Boring home improvement stuff. So boring. I describe this as a concrete example of the kind of thing that now devours most of my brain. Building a space for my kid and also building a space where I can be away from my kid has forced me to occupy physical reality ten times harder than I occupied it before.
Once the baby was crawling I went OH SHIT, things need to be clean and findable. I’m buying two different types of floor cleaner. I need to know more about cleaning fluids in general. I want a good cutting board. I want to make the awful back yard safe for her so she can play. And maybe things should be… pretty… too.
I used to mostly live inside my head and outside my house, bypassing the middle zone. Now I live in my house so much. I’m obsessed with my house.

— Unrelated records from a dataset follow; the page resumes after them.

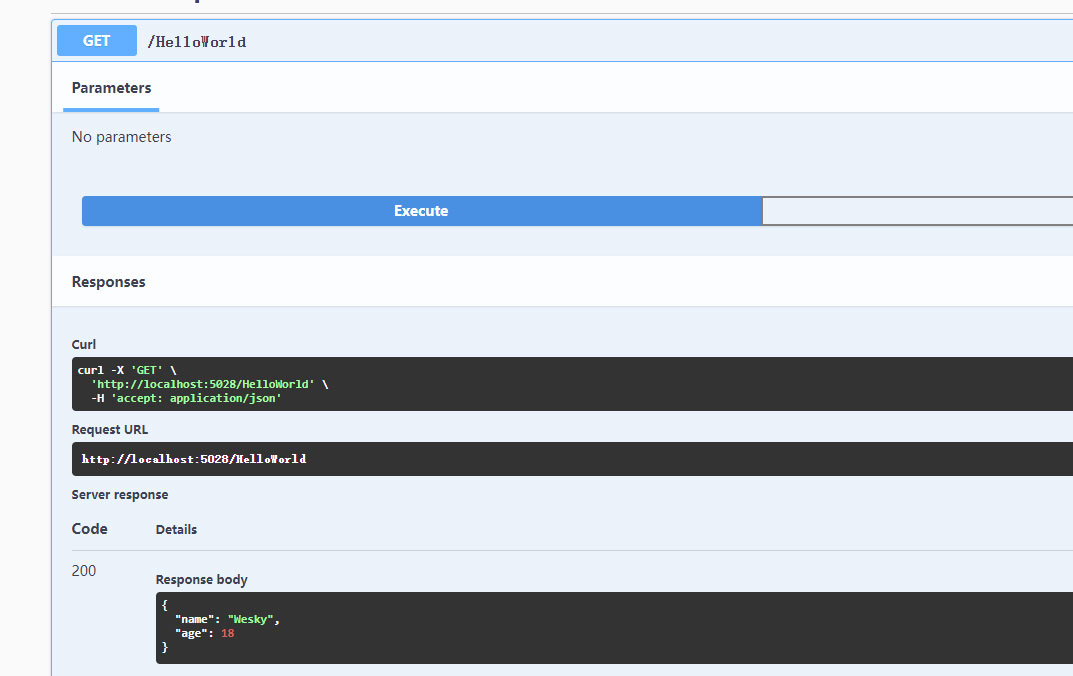Click the accept header line in curl
The width and height of the screenshot is (1073, 676).
(x=187, y=398)
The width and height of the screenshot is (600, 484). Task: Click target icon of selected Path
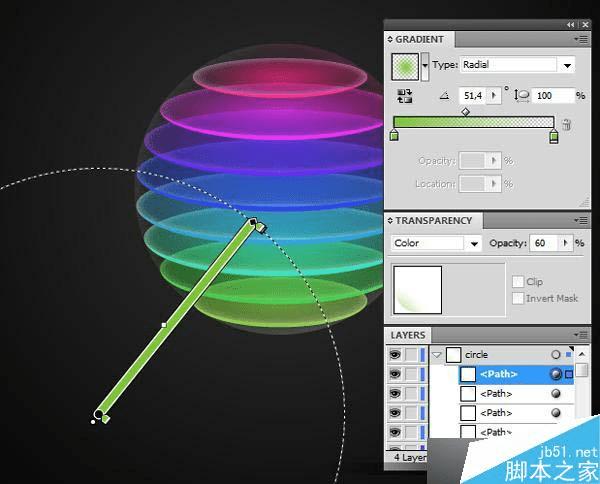click(x=556, y=374)
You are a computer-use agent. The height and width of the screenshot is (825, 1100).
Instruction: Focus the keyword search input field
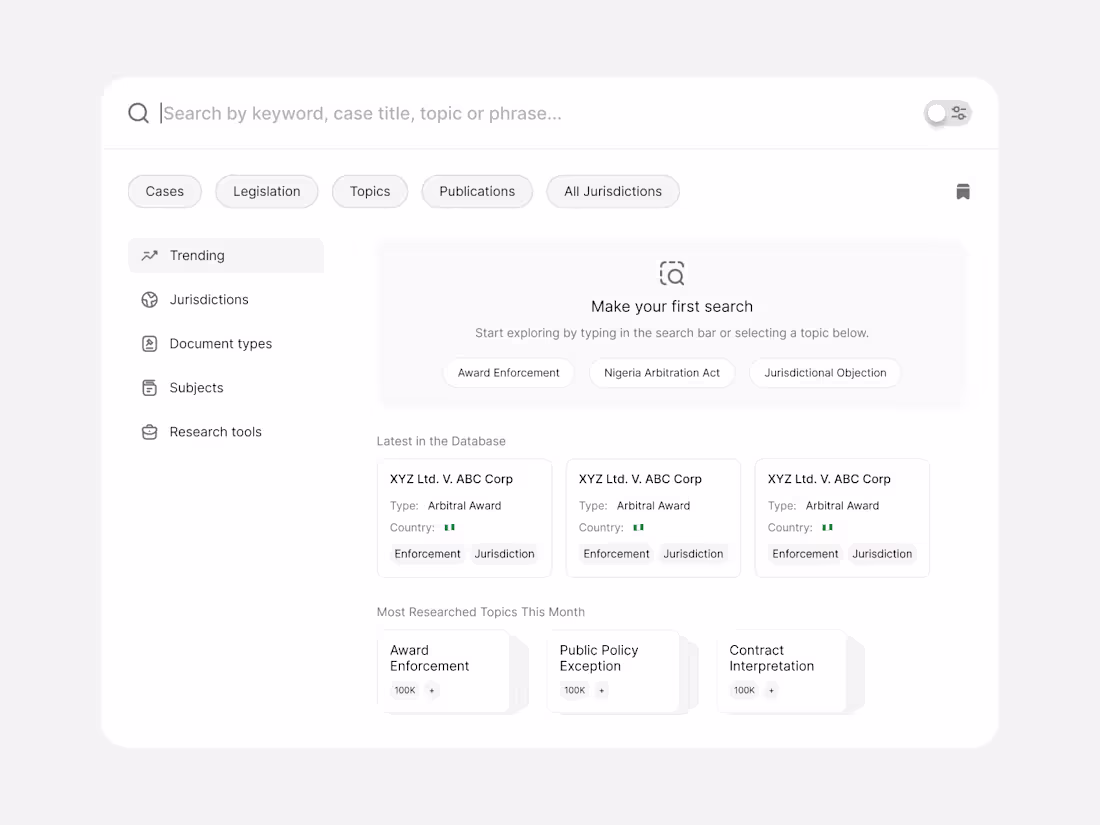540,113
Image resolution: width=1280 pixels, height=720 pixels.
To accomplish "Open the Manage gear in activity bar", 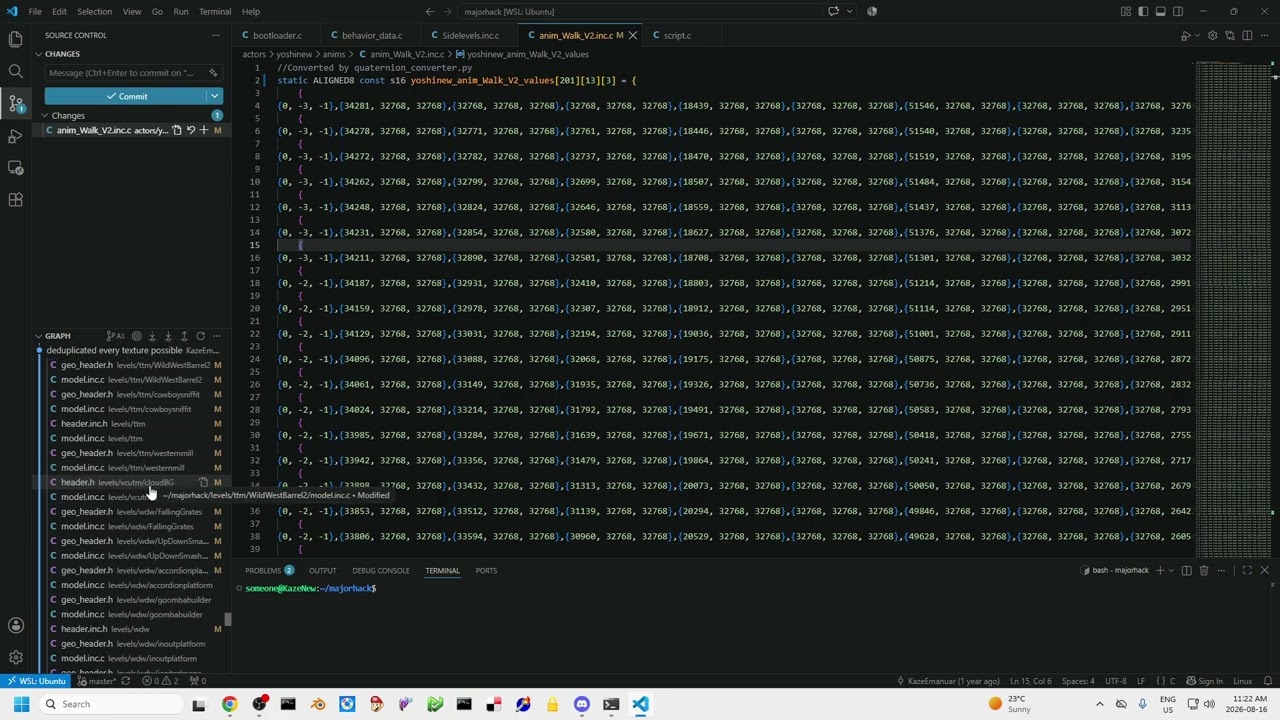I will (x=15, y=657).
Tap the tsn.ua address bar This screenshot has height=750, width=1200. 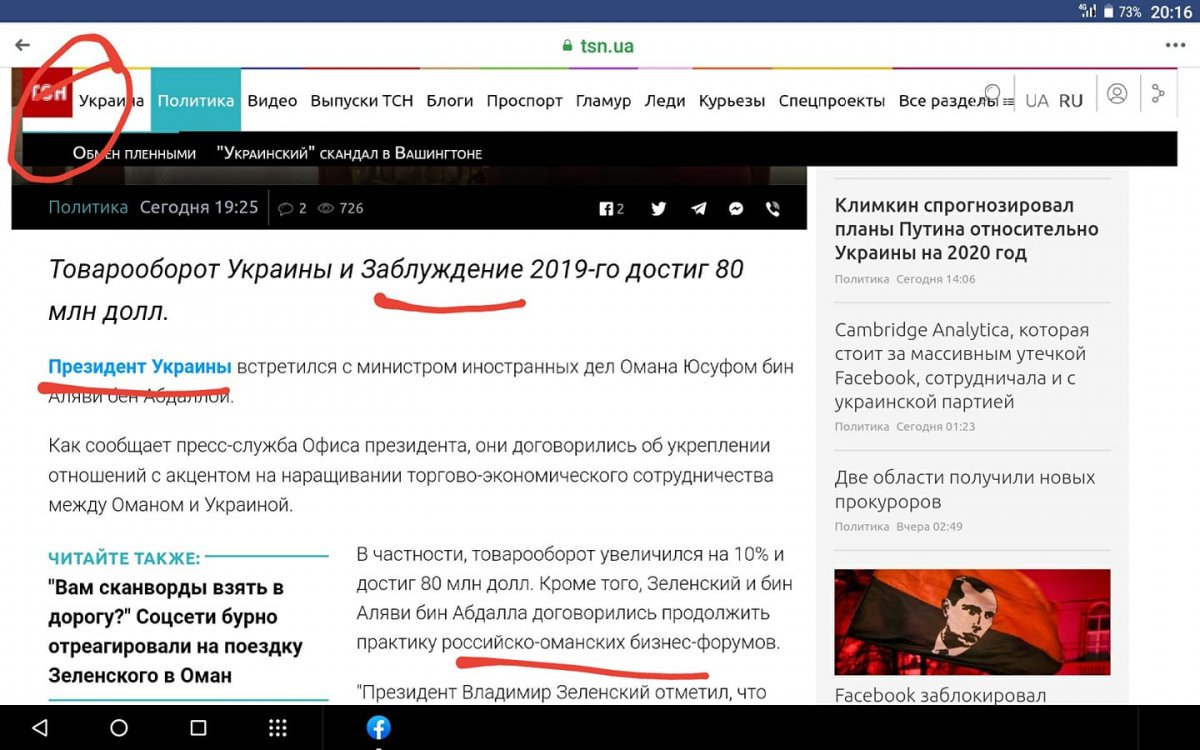click(597, 46)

I’ve never made things in my living space pretty before. I thought it was preferable to have blunted senses to the prettiness of a space (or the niceness of one’s clothes), because it makes your happiness more robust against poverty. This was very important to me as a kid – I wanted to cultivate joys that could be had anywhere, for cheap, and anticultivate the other joys. My big fear was going blind because I couldn’t proof my joy against that calamity.
One friend, upon hearing this, thought my younger self was repressing the suffering of living in an ugly space. But I did not suffer. I remember walking into beautiful houses or office spaces and being unaffected (if I noticed at all). “Huh, the colors here match – I guess they value that for some reason. The art on the wall is actually beautiful – almost as nice as the infinite variety of art I can see on my computer.” But now that I’m cooking once or twice a day, I notice what my countertop looks like. I’m older and creakier, so the slope and softness of a chair matters more. When I’m in my living room repeatedly tuning into physical reality to check what my toddler is doing, I notice the contents of the walls in a way I never did when most of my living room time was focus time.
I now want my house to be nice, because I live in a house more than I have ever lived in a house before.
I’ve had other circles of protection crumble (in order, I started desiring expensive food, travel, clothes) but the corruption didn’t hit my personal home life until this year. And now I’m definitely, unambiguously, used to rich person standards of living. It got me. I am now constrained on a new axis. Motherfucker!